Che per ridisegnare il sistema sanitario occorrerà considerare tante cose: il modello AFT e le case della salute, il ruolo dei Comuni, la preparazione dei medici di medicina generale, l’assistenza psicologica di base, la formazione del personale sanitario, il ruolo educativo della scuola per gli stili di vita, il ruolo dei distretti sanitari, da sviluppare nel senso di una gestione molto più autonoma anche in termini di bilancio. La riorganizzazione della rete ospedaliera è essenziale, ma non si può ridurre tutto ad ospedale.

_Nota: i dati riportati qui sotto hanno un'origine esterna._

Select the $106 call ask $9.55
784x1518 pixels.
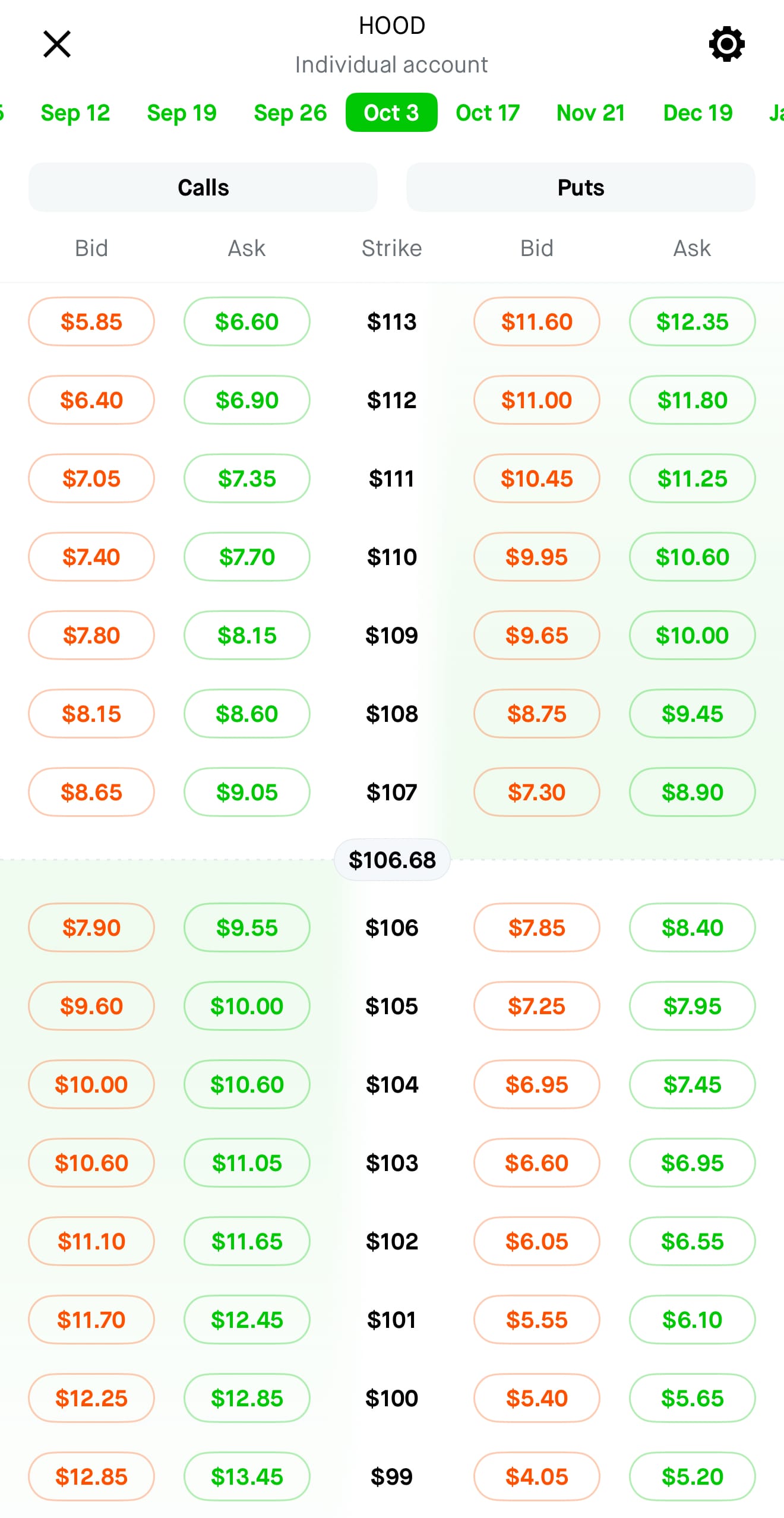click(x=247, y=927)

Che sulla medicina territoriale occorre muovere da alcune riflessioni: da una parte i livelli crescenti di diseguaglianza economica e di precarietà, dall’altra l’indebolimento dei sistemi di solidarietà pubblica, portano parti sempre più consistenti di popolazione a vivere in condizioni di disagio. Ad esempio, in Umbria, la povertà relativa è passata dal 12,6% del 2017 al 14,3% del 2018. In questo quadro, mettere al primo posto la persona significa destinare investimenti strutturali alla qualità della vita di anziani, famiglie e persone deboli, con politiche promozionali pubbliche e del Terzo settore. Soprattutto, dopo la Fase 2 e 3 del post-Covid, che ha moltiplicato proprio quelle debolezze.

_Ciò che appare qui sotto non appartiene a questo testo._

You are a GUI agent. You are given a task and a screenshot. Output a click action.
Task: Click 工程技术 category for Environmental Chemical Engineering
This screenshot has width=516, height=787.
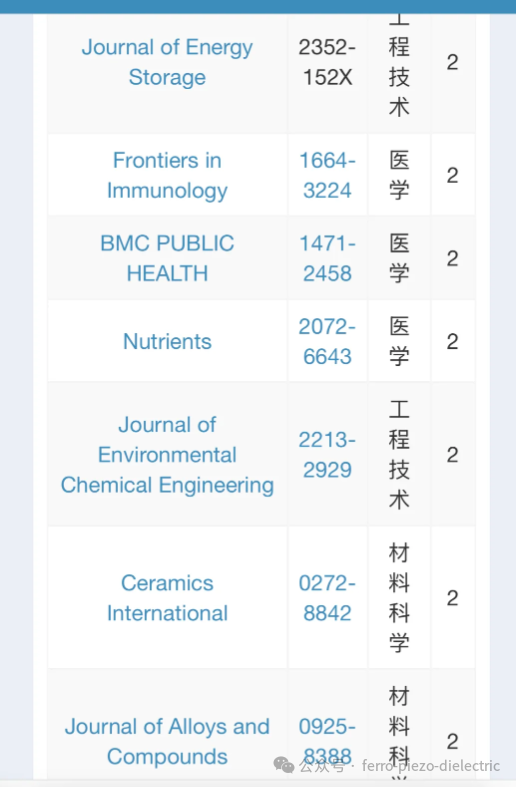(399, 455)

Nell’ottica MES/Umbria risulta dunque fondamentale investire nei “legami comunitari”, quelle relazioni che fanno delle comunità umbre un elemento fondamentale del tessuto sociale, che va salvaguardato e valorizzato prima che si sfaldi. Le risorse umane e le relazioni di prossimità sono il miglior investimento per le nostre comunità, capaci di scongiurare il degrado e mantenere alto il livello di sicurezza, reale e percepita. In questo senso vanno investite risorse per favorire le associazioni di cittadini e la cura di vicinato, servizi sociali efficienti e forme innovative di animazione e aggregazione sociale.

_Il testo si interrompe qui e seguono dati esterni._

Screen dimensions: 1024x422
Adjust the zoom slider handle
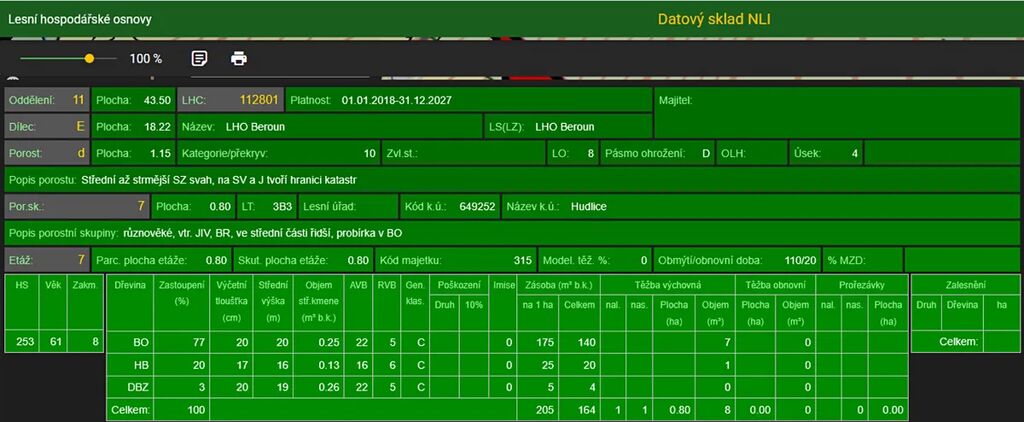click(89, 59)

Che in una Regione come la nostra, in cui peraltro il dato demografico ci restituisce un’Umbria che sta invecchiando, appare fondamentale lo sviluppo della medicina territoriale. In particolare è importante l’estensione capillare del modello AFT (Aggregazione funzionale territoriale). Attualmente, a partire dal 01/07/2018 nei Distretti della USL Umbria 1 sono state attivate 21 AFT e nella USL Umbria 2 16 AFT, strutture capaci di offrire risposte immediate in tutti quei casi in cui non sia necessario rivolgersi al pronto soccorso di un ospedale. Dunque le AFT rappresentano il fondamento della medicina territoriale, oggi tanto invocata e necessaria in situazione di emergenza. Dato che le AFT sono ambulatori integrati di medici di medicina generale, medici di continuità assistenziale (ex guardia medica) e infermieri che collaborano per garantire sul territorio un’assistenza sanitaria primaria diurna h12, con gli investimenti MES si potenziano le figure degli infermieri di famiglia e/o comunità e degli interventi medici personalizzati. Peraltro con il Decreto Rilancio – Decreto-Legge 19 maggio 2020, n. 34 recante “Misure urgenti in materia di salute, sostegno al lavoro e all’economia, nonché di politiche sociali connesse all’emergenza epidemiologica da COVID-19” – è prevista l’introduzione dell’infermiere di famiglia con arruolamento a regime di 9600 professionisti. L’integrazione della medicina di prossimità e dei suoi aspetti sociali reclama la predisposizione, altresì, di un Piano sistematico per la costituzione in tutti i Distretti sanitari delle R.S.A. (Residenze Sanitarie Assistite) e un Piano territoriale per la diffusione delle R.P. (Residenze protette), in coerenza con le esigenze dei singoli territori;

TUTTO CIO’ PREMESSO E CONSIDERATO IMPEGNA LA GIUNTA REGIONALE:

1) a sollecitare il Governo nazionale perché attivi la richiesta Pandemic Crisis Support (PCS) previsto dal MES;

2) a predisporre il nuovo piano sanitario regionale tenendo conto di quanto indicato nelle premesse del presente atto.